El procedimiento que se ha seguido para la redacción de muchas entradas de enciclopedia ha sido por un lado ver qué decían sobre el mismo tema las obras de consulta anteriores (lo que ha contribuido a perpetuar errores), y por otro acudir a artículos o libros. En el universo digital hay disponible una masa inconmensurable de materiales de todo tipo (textos, imágenes, audios, videos): ¿podría existir un sistema automático que los recopilara y los ordenara en un discurso coherente? Un proyecto así ampliaría realmente el radio de la enciclopedia clásica, porque daría acceso no solo a los temas que se ha previsto que existan, sino a cualquier otro. Implementarlo tendría mucho de sistema experto conocedor de un tema, pero también dependería del avance que haya experimentado la llamada
web semántica (aquella que sabe qué es lo que contiene), para poder extraer mejor la información de diversas fuentes.
Ya hay algunos prototipos de sistemas que, partiendo de datos más o menos estructurados, son capaces de crear algo parecido a entradas de una enciclopedia sobre personas, países, etc., incluyendo elementos gráficos. Mientras que una fotografía o un vídeo serán sencillamente localizados y reutilizados, un sistema experto podría generar gráficos ad hoc, por ejemplo: histogramas con la evolución de la población de un país comparado con otro, o mapas de una región que reflejen el índice de paro en cada zona. Ya hay aplicaciones que recopilan informaciones y que transforman datos crudos en gráficos, como WolframAlpha.
¿Qué panorama crea esto para las enciclopedias del futuro? Podríamos pensar en un
continuum digital del que forman parte digitalizaciones de los libros existentes (a lo Google Books), más bases de datos con artículos científicos, más bibliotecas virtuales, más hemerotecas de prensa, más aportaciones de los usuarios (tipo la
Wikipedia), más contenidos misceláneos. Ante una pregunta concreta, un agente inteligente, al que llamaremos
Enciclopedia, reúne y evalúa informaciones y por fin redacta un texto acompañado de elementos multimedia.
Un sistema así tendría información perennemente actualizada, podría indicar la procedencia de todos y cada una de los datos que aporta, y elaboraría entradas con la extensión y estructura que fijaran sus parámetros. Si consultantes de a pie y expertos en las distintas materias califican la adecuación y precisión de sus respuestas, el agente podría aprender con el uso.
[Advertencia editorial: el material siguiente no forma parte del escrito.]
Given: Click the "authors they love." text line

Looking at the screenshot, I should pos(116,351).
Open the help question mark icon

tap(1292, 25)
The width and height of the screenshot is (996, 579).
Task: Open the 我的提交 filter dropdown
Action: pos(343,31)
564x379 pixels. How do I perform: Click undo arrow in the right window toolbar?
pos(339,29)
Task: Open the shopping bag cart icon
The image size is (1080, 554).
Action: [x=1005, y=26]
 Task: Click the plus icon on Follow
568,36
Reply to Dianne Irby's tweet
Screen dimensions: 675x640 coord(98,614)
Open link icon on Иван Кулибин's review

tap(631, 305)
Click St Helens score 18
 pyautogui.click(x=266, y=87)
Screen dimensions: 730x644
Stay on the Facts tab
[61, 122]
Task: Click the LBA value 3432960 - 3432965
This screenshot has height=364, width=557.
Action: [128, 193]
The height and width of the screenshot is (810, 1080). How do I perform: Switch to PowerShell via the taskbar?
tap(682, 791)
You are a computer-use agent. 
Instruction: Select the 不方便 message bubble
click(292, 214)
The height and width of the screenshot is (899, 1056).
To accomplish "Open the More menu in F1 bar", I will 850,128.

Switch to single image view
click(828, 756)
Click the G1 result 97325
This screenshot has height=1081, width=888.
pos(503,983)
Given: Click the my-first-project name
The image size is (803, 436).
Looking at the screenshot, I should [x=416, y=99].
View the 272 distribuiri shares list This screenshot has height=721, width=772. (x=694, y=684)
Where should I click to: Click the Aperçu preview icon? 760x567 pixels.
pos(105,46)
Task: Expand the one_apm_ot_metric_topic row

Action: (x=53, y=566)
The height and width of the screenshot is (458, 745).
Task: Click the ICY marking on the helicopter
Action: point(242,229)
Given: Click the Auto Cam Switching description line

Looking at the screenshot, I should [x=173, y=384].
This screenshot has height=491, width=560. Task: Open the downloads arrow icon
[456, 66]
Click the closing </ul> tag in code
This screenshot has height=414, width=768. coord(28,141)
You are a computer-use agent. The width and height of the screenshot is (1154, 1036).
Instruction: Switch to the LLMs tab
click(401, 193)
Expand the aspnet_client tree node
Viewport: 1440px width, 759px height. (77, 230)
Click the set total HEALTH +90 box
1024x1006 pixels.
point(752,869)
Así, de los portentosos sabios del pasado, cuya mente compendiaba todo el saber de la época, de los ejércitos de autores y correctores de las más grandes enciclopedias en papel y digitales, podríamos llegar a sutiles conjuntos de algoritmos, retroalimentados por humanos, que, como diría Bernardino de Sahagún, echan la «red corredera» en el océano del saber digital, para conseguir, por otros medios, lo que ofrecía un prospecto de la
Espasa en los años 30: «Necesidad de los tiempos
es el saber. Saber pronto y de todo».